··· SELECTED PASSAGE

The operation to secure the Talasea area of the Willaumez Peninsula was dubbed "Operation Appease" by the US planners. It would require an amphibious landing on a 350 yd beach, dubbed "Red Beach" near the Volupai Plantation, on the northeastern side of the neck of the peninsula, which was bounded by a dense swamp to the north and a steep cliff to the south. The terrain south of Red Beach rose to the northern part of Little Mount Worri, which was in turn overlooked by Big Mount Worri to the south, while to the east, Mount Schleuther extended towards the coast, overlooking several villages. It was intended that landing would be followed by an advance to the southeast, towards Bitokara and Talasea with a follow-up drive south, and a landing on Garua to secure the Garua Plantation.

······
··· EXCERPTED DATA

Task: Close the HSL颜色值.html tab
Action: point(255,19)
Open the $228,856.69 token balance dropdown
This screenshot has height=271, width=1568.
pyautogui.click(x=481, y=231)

······

_TASKS TO COMPLETE_
1. According to the passage on Operation Appease, what purpose did the planned landing on Garua serve? Answer in one to three sentences.
2. In the passage on Operation Appease, how long was the landing beach called Red Beach?
3. Pick up the passage on Operation Appease after its final sentence and continue it.

_RESULTS FOR EACH TASK_
1. The landing on Garua was meant to secure the Garua Plantation. It was planned after the advance southeast toward Bitokara and Talasea and the drive south.

2. Red Beach was 350 yards long.

3.
Despite the limitations of the terrain on the flanks of the landing beach, to its front there were several redeeming features that offered tactical advantages for the troops undertaking the landing. The beach was situated along the narrowest part of the peninsula extending for a distance of 2.5 mi east towards Garua Harbor, and had been identified as a likely landing zone by a former plantation owner, Flight Lieutenant Rodney Marshland, a Royal Australian Air Force officer; in this, it afforded a relatively flat and direct approach to the Marines' objectives, which were listed as the government buildings on the shore of Garua Harbor, the emergency landing ground at Talasea, and Garua Harbor. In addition, the beach was serviced by a dirt track that offered the potential for vehicle access.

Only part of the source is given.